12.09.2007

Hello - my name is God, and I approve this message.

Little known fact!: over 90% of the polar bear footage from The Golden Compass was actually recycled from Coca Cola commercials! Because they were made for European TV, it all seems new to us American audiences.




And not even those lovable, huggable bears could salvage the piece of crap of a movie that was The Golden Compass, completely devoid of subtlety, charm (okay, there was occasional charm), coherency, direction, reason, or point. But, you know, maybe I'm being a bit judgmental. Maybe it just wasn't my type of movie. I guess if you got a thing for movies that absolutely butcher the books they're based on, spend every frame explaining stuff that can easily be conveyed without words (SHOW don't TELL) and then DON'T tell you what you need to know, run from location to location for the mere purpose of getting through the book, turn every fight scene that should have been mind-numbingly awesome into cliches, contains characters who act without any pinch of motivation, but speak with the sole motivation of conveying information to move the "story" along - let me catch a breath here - and I guess if you got a thing for movies that don't actually have a proper ending, then The Golden Compass will be right up your alley.

While most my friends who are bigger fans of the book than me were furiously punching at the theater projection, you could only hear me laughing at every moment of inconsistency, book-butchering, poor writing, and copping out. And then I laughed at how I spent $10 on the ticket.

Meanwhile, there's always that controversy about how anti-religious the books are. Well, not so much in the movie; there is no Church, just the Magistrate (who play such an insignificant role in the film). While the movie just does away with any form of nuance, and turns the Magistrate into a bunch of evil, white guys who like to wear all black, there really is no controversy.

So, I implore all religious leaders to not start any.

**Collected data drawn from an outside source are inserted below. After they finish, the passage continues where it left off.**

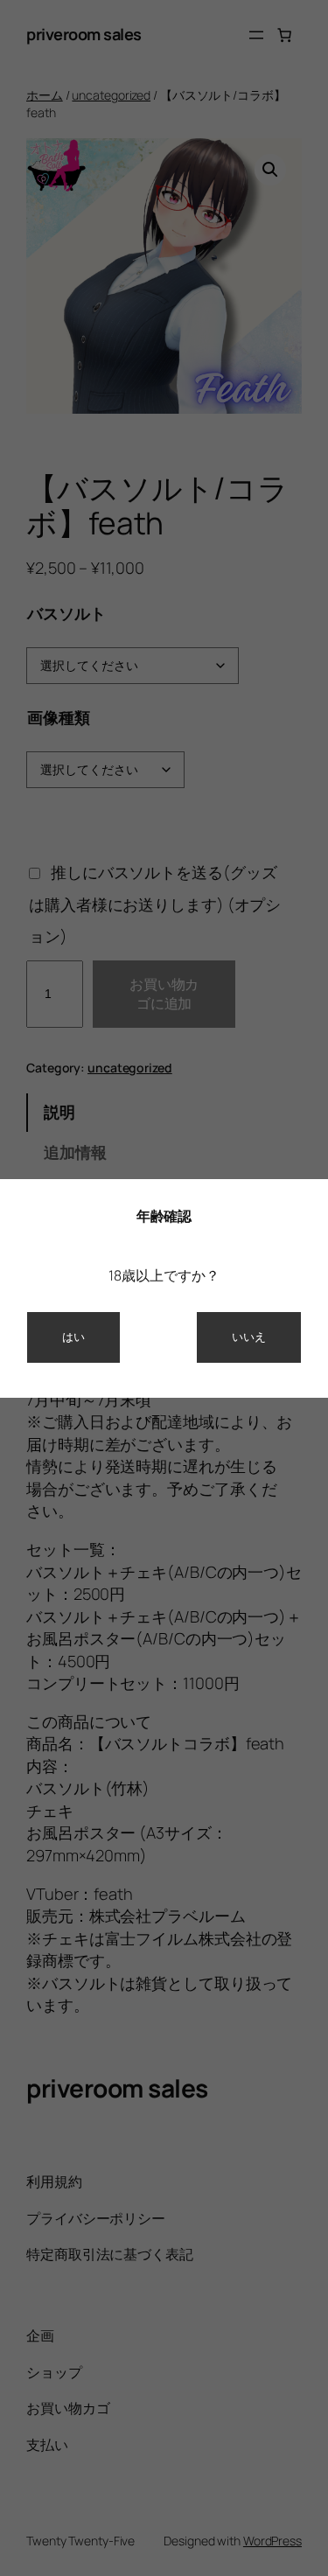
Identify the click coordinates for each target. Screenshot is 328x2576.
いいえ (249, 1337)
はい (73, 1337)
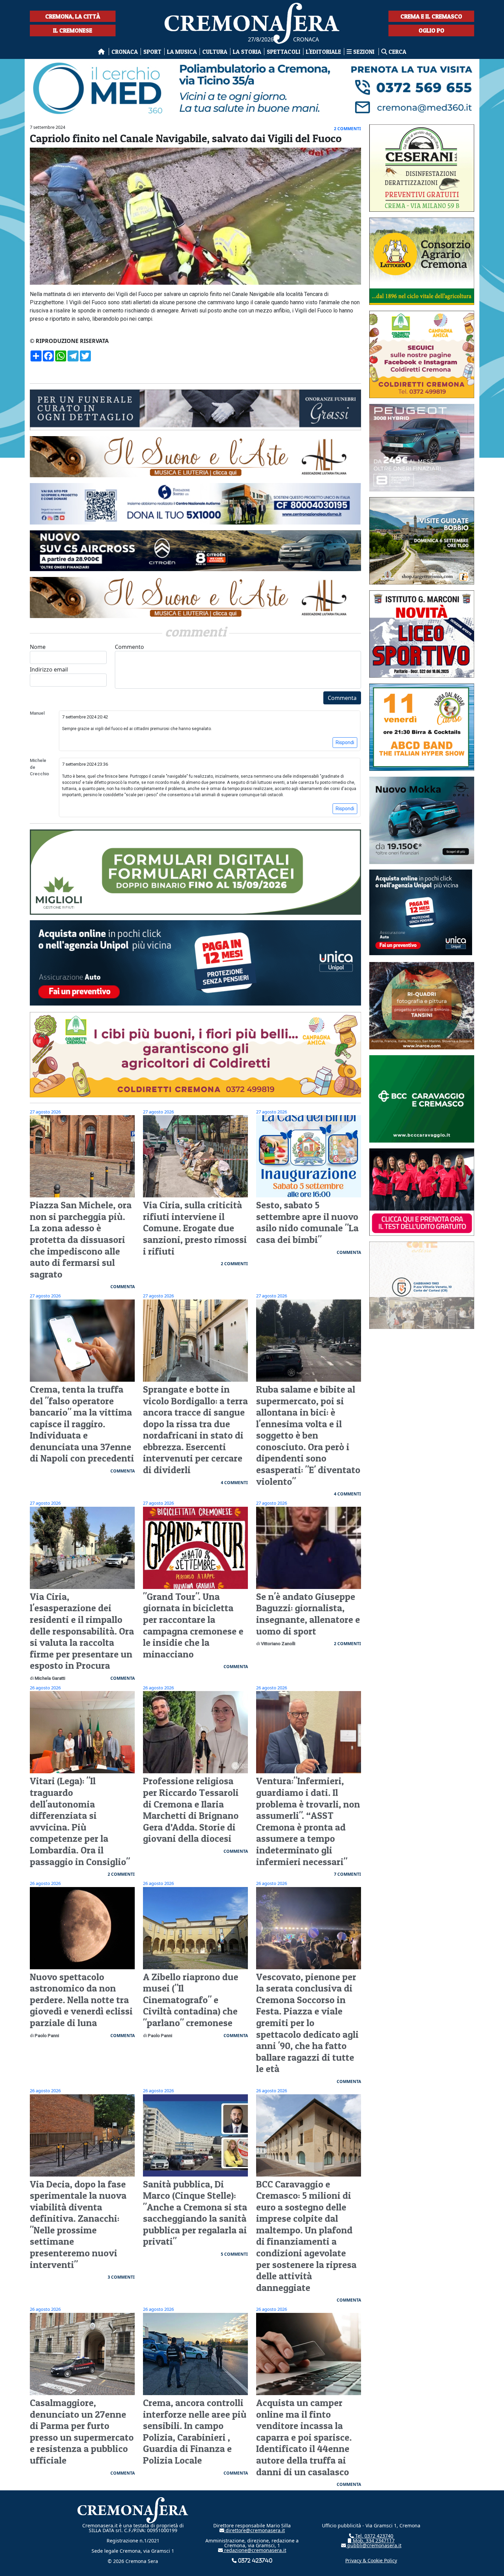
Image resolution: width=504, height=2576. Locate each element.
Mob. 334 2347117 (373, 2540)
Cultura (214, 51)
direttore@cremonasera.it (254, 2530)
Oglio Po (431, 30)
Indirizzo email (49, 669)
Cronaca (124, 51)
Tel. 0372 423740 (373, 2535)
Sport (152, 51)
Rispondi (345, 742)
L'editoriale (323, 51)
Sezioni (364, 51)
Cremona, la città (72, 16)
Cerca (396, 51)
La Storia (247, 51)
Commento (129, 647)
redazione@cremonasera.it (254, 2550)
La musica (182, 51)
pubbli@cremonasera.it (373, 2545)
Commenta (342, 698)
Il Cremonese (72, 30)
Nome (38, 647)
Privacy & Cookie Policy (371, 2560)
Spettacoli (283, 51)
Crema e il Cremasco (431, 16)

It hurts my brain knowing that they haven't figured out that the more they chastise a film/book/whatever, the more publicity it's going to get, and, therefore, more sales. This is not a movie that needs any sales to begin with. Currently, the Catholic League is making a fuss - way to go guys. If they really wanted to prompt people to stay away from movies like The Golden Compass or The Da Vinci Code, just say it as it is:


Meanwhile, musing in another part of my brain:
anti-religion is all the craze! and it shows no signs of slowing! All the Church's protesting doesn't seem to be helping all that much, either, and their attempts to reach out to communities is kinda passe. So, I'm going to lend them a hand with a little proposition of my own. Here's how we garner more support - we fight fire with [really holy] fire:



"Tha's not the sting of a bullet yer feelin'... tha's the cleansin' power of Jesus Christ, pardner."

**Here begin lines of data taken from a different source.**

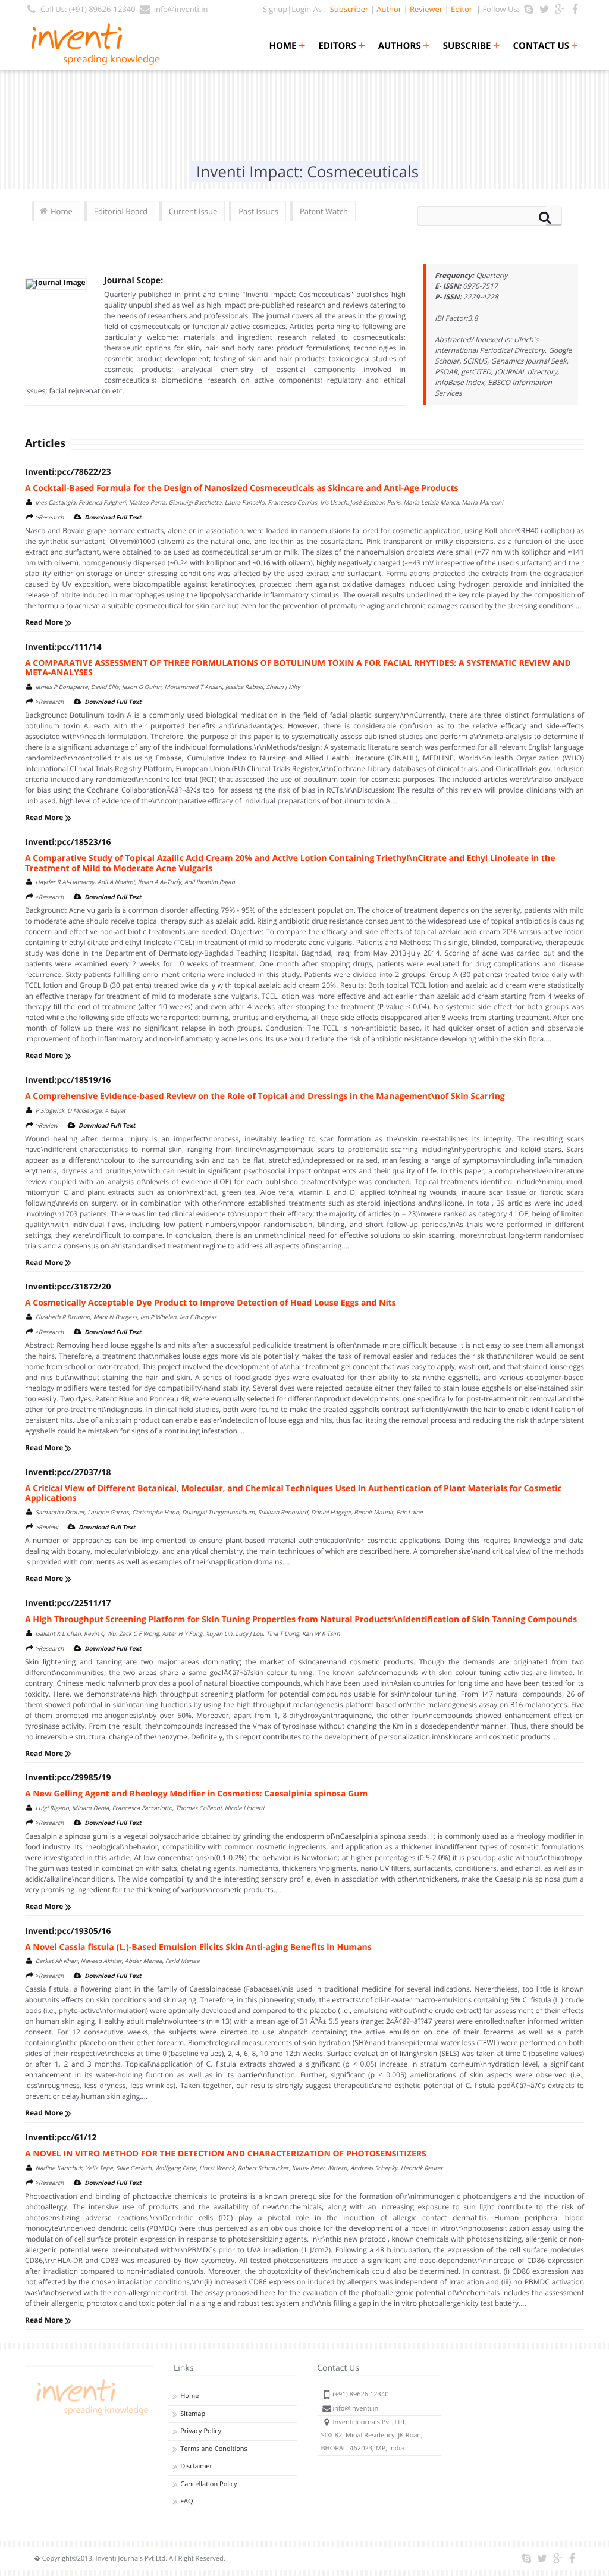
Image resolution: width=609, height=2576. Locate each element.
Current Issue (193, 211)
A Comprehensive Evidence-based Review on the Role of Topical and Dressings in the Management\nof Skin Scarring (265, 1096)
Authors (404, 45)
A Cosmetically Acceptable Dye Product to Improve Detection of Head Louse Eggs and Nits (210, 1303)
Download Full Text (113, 517)
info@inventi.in (181, 9)
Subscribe (471, 45)
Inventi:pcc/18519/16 (68, 1080)
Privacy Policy (200, 2431)
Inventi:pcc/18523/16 (68, 842)
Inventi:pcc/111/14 (63, 647)
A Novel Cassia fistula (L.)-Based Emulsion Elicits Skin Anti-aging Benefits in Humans (198, 1947)
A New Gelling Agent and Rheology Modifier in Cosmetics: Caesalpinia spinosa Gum (196, 1793)
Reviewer (426, 9)
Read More (45, 622)
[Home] (90, 2415)
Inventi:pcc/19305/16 (68, 1931)
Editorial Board (120, 211)
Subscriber (347, 9)
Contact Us (545, 45)
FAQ (186, 2501)
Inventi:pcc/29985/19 (68, 1777)
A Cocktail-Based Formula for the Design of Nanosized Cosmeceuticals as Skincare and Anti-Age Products (242, 488)
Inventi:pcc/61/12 (60, 2137)
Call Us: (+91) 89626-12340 (88, 9)
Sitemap (192, 2413)
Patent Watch (324, 211)
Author (388, 9)
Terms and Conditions (213, 2448)
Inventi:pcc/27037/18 (68, 1472)
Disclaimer (196, 2466)
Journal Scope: (133, 280)
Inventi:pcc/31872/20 (68, 1286)
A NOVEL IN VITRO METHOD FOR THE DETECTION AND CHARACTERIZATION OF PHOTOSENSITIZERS (225, 2153)
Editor (461, 9)
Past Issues (258, 211)
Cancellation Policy (208, 2484)
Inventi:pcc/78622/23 (68, 472)
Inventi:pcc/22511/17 (68, 1603)
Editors (341, 45)
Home (287, 45)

Pope Pain III is actually Jesse James reincarnated, sent back to Earth to lead the Catholic Church by day,.. but by night he wields his Holy revolver to battle devils and werewolves scattered across rural Europe. This time around, however, his enemy lies deep within the state of California, in the dreaded demon stronghold, Hollywood. After his people are attacked with propagandist films, Pope Pain III must gather up his 300-count army of Bishops to face the devious forces of atheist Hollywood, who wield the satanic (and overly-used) powers of CGI.

Okay, so it's still an idea in progress, but with God on my side, I think we can make it work.

2 comments:

Unknown said...

hahahaha....oh neil, you have confirmed it, you are going to hell!

love, erin

Anonymous said...

Amazing :) I would so pay 20 dollars to see that movie!

BTW - I will be back in Sals post new year. Make plans. Like watching football party plans. Or rather, ... I will ask my dad but you should keep Jan 3 open for football watchins.